23.3.11

o corvo marinho

Hoje na aula de tai-chi estive a soltar o corvo marinho que há em mim. Um belo corvo marinho a apanhar sol nas asas foi isso que eu fui durante para aí um minuto, mais coisa, menos coisa, o suficiente para ter ficado toda partida.
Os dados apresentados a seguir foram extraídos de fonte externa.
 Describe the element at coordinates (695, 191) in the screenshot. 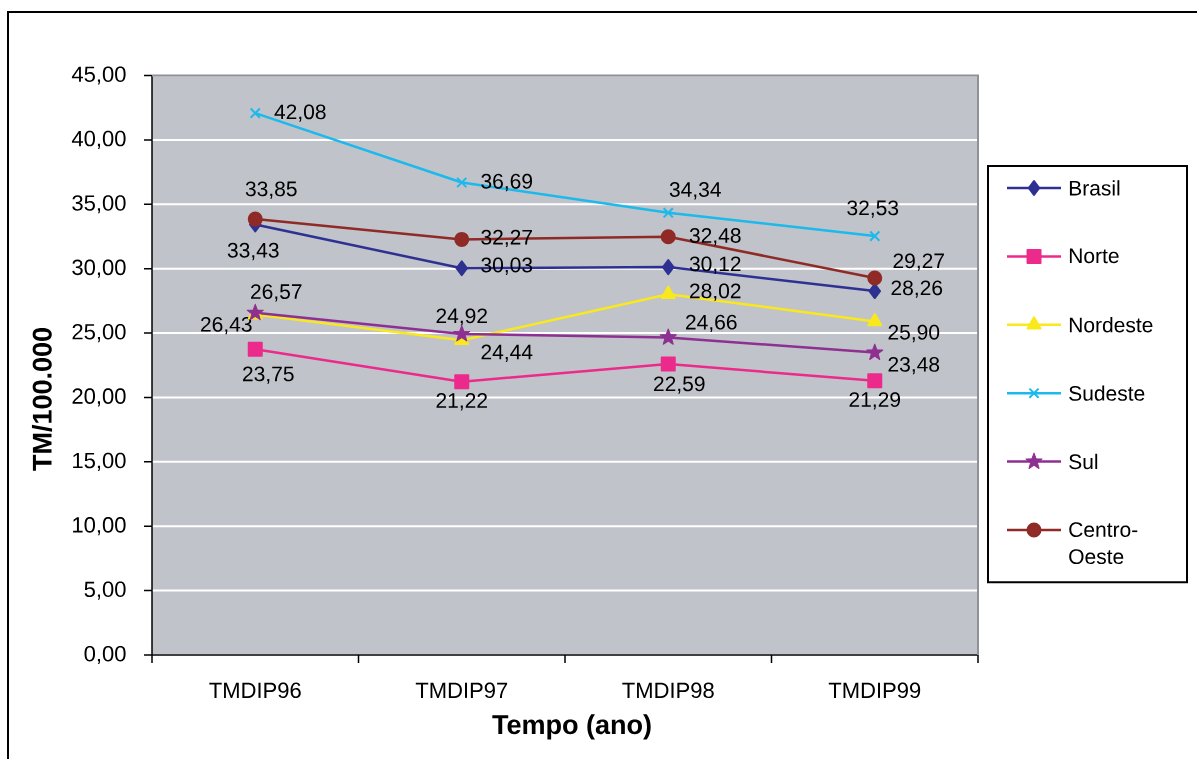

Passo a explicar. Uma pessoa, isto é, antes de se tornar corvo marinho, tem de se pôr na posição de cavaleiro: afastar as pernas para além da medida-padrão, que é a largura das ancas, alinhar os pés, flectir as pernas, manter o coxis para dentro e sorrir. Em suma, ainda antes de se estar na posição, já o corvo marinho, pelo menos o corvo marinho que há em mim, estava sorridente, sim, mas um nadinha estafado. Depois vêm os braços, ou seja, as asas. Não sei se já repararam mas o corvo marinho não tem as asas esticadinhas como a águia, não, em cada asa do corvo podemos reconhecer um inolvidável triângulo invertido. Visto noutro ângulo, num ângulo mais vulgar, assustadoramente vulgar, significa que para além das pernas, também os braços ficam a doer como o caraças. Mas vale a pena. A estampa de corvo marinho em que de um momento para o outro nos transformamos vale o sacrifício do cavaleiro em triângulo. E tudo debaixo de uma ideia de harmonia para que o universo tende, penso, fechando os olhos. E foi desta forma que, enquanto corvo marinho, tive oportunidade de apanhar sol na confluência das asas, lá atrás, num ponto exacto da coluna. Mais ou menos aqui? Não, não, não é mais acima ou mais abaixo, nem mais para um lado ou mais para o outro, mas aqui, exactamente aqui. O tai-chi é uma arte marcial, minha senhora, não é mais ou menos aqui, ou ali, é aqui.

Só a precisão é bela, mesmo o caos é preciso, concluo, antes que o corvo marinho adormeça ao som das vagas do atlântico norte.